Stephanie Elizondo Griest
Stephanie Elizondo Griest is the author of the travel memoir Around the Bloc: My Life in Moscow, Beijing, and Havana; Mexican Enough: My Life Between the Borderlines and the guidebook 100 Places Every Woman Should Go. She has won a Margolis Award for Social Justice Reporting and teaches creative nonfiction writing at the University of North Carolina at Chapel Hill. Visit her website at MexicanEnough.com.
Teji Grover
Teji Grover is a Hindi poet, fiction writer, translator and painter. She has published several collections of poetry, a novel, a collection of short stories and a collection of essays.
Trisha Gupta
Trisha Gupta is an independent writer and critic who spent many years studying cultural anthropology. Her writing on cinema, literature, art and the city appears regularly in Caravan, Open, Sunday Guardian, Indian Express, Business Standard and Firstpost.com. She is Associate Editor of the literary magazine Pratilipi.

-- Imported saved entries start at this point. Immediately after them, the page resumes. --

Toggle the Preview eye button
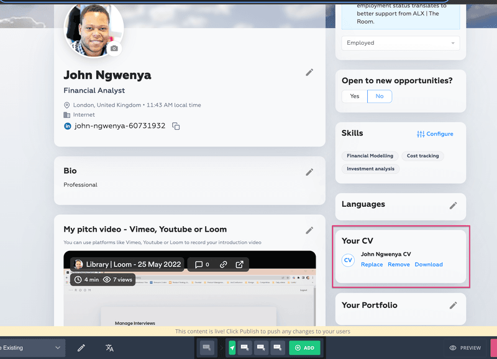The height and width of the screenshot is (359, 497). click(x=465, y=348)
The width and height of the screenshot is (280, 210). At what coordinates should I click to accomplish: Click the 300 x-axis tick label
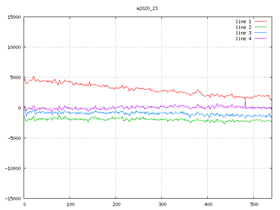pos(162,204)
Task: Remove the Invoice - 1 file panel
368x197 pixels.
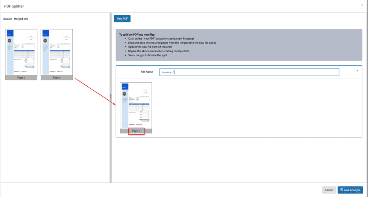Action: 357,71
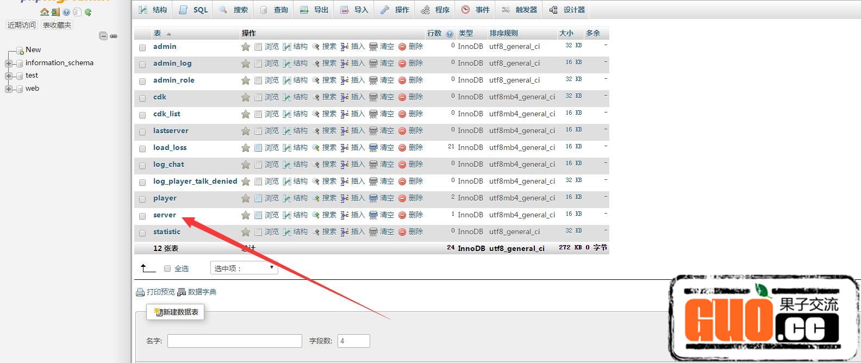
Task: Click the help icon beside row count header
Action: click(450, 34)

Her published writing can be read on her blog, Chhotahazri . She has lived in Delhi for many years and still thinks it inexhaustably interesting.
Uttaran Das Gupta
Uttaran Das Gupta was born in Calcutta, India, and read English at Jadavpur University. His poems and articles have appeared or are forthcoming in Reading Hour, Magnapoets, Raedleaf, Fulcrum, Open Road Review, The Sunflower Collective and Indian Literature, and have been translated into Bengali and Telugu. Also an amateur actor, he has written the award-nominated play, Murder and Create. He is a journalist with Business Standard, New Delhi.
Neal Hall
Neal Hall, M.D. is an award winning internationally acclaimed poet and author of four volumes of works: Nigger For Life, Winter’s A’ Coming Still, the forthcoming Where Do I Sit, and Appalling Silence, with selections of his work translated into Telugu and Urdu.
Giles Hazelgrove
Giles Hazelgrove is British and fifty. He lives in London and La Creuse, France. After a career in design and property renovation, he wrote his first novel, Confluence, as part of the City University MA in Creative Writing. He was awarded a distinction, and the novel was shortlisted for the Peters Fraser and Dunlop CityNovel prize.
Lucas Hirsch
Lucas Hirsch (b. 1975) is the author of four collections of poetry. Hirsch published his poems in Dutch, Belgian and American magazines and performed on stages in the Netherlands, Belgium and the USA. His poetry has been translated into English, Polish, Finnish and German. Hirsch currently is working on his debut novel and a fifth book of poetry.
Ida Hattemer-Higgins
Ida was born in Cincinnati, Ohio, and grew up in Boston, Massachusetts. She studied German and Chinese literature in New York City, after which she left the U.S. in 2001. In the years since, she has lived in Japan, India, and Sweden, and for the past seven years as a student of literature and translator in Berlin, Germany. Her first novel, The History of History, will appear in January 2011, with the publishing houses Alfred A. Knopf, Faber & Faber, and Flammarion.